### Rotation Matrices

#### Part 2: Two-Dimensional
Rotation Matrices

- Test your result from Part
1 by rotating the standard unit vector
**e**_{1} in **R**^{2} through an angle of **60** degrees. First, use some scratch paper and trigonometry
to see what the answer should be. Enter your hand-calculated image vector
in the worksheet. Then let **B** be the **2 x 2** rotation matrix for an angle
of **60** degrees. (Enter **B** as a specific instance of **A** for the given
angle. Recall that the built-in trigonometric functions expect angles in
radians.) Check that your matrix **B** gives the same result as the hand calculation.
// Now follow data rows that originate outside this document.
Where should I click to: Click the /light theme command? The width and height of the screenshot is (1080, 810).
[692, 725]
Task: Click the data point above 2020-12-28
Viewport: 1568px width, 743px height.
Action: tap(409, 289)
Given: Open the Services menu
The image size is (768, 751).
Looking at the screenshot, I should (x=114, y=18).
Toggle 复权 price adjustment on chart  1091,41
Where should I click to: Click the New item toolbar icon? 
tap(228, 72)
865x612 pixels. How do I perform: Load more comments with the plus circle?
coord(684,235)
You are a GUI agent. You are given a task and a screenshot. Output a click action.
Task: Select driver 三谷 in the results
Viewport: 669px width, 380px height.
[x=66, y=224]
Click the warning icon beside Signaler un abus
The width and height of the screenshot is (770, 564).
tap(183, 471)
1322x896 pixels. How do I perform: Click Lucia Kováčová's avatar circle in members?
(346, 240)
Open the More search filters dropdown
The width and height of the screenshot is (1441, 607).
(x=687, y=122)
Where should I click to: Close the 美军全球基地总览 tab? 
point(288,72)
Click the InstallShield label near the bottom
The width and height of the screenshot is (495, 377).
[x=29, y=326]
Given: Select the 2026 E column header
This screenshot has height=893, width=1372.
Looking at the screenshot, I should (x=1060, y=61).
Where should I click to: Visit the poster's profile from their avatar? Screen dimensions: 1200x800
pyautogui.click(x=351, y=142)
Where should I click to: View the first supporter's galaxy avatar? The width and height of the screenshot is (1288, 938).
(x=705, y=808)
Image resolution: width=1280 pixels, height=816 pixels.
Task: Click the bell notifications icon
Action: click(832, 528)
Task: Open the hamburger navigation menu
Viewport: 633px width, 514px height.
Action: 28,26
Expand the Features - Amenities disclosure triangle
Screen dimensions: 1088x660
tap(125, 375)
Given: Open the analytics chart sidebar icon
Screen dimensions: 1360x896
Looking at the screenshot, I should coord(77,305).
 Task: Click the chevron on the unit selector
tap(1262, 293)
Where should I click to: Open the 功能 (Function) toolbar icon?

- Repeat the preceding step
with the standard unit vector
**e**_{2}.
- Compute
**B**^{6},
**B**^{12}, **B**^{18}, and **B**^{24}. Explain your results
in terms of rotations. In particular how could you have predicted the particular
matrices that the computer algebra system produced?
- Let
**K** be the **2 x 2** rotation
matrix for a rotation of **15** degrees. Compute **B**^{2}, **K**^{4},
**K**^{2}B, **KBK**, and **BK**^{2}. Compare the results and explain
what you see.
- In general we know that
matrix multiplication is not commutative; i.e., if
**B** and **K** are both **n x n** matrices, then usually **BK** is not the same as **KB**. However, rotation matrices
are a special case. Explain why, for any two 2-dimensional rotation matrices
**Q** and **R**, it must follow that **QR = RQ**. Then use **B** and **K** from the preceding
step to illustrate your argument.
- Explain why the product
of any two
**2 x 2** rotation matrices is another rotation matrix. Illustrate
your argument with a specific example.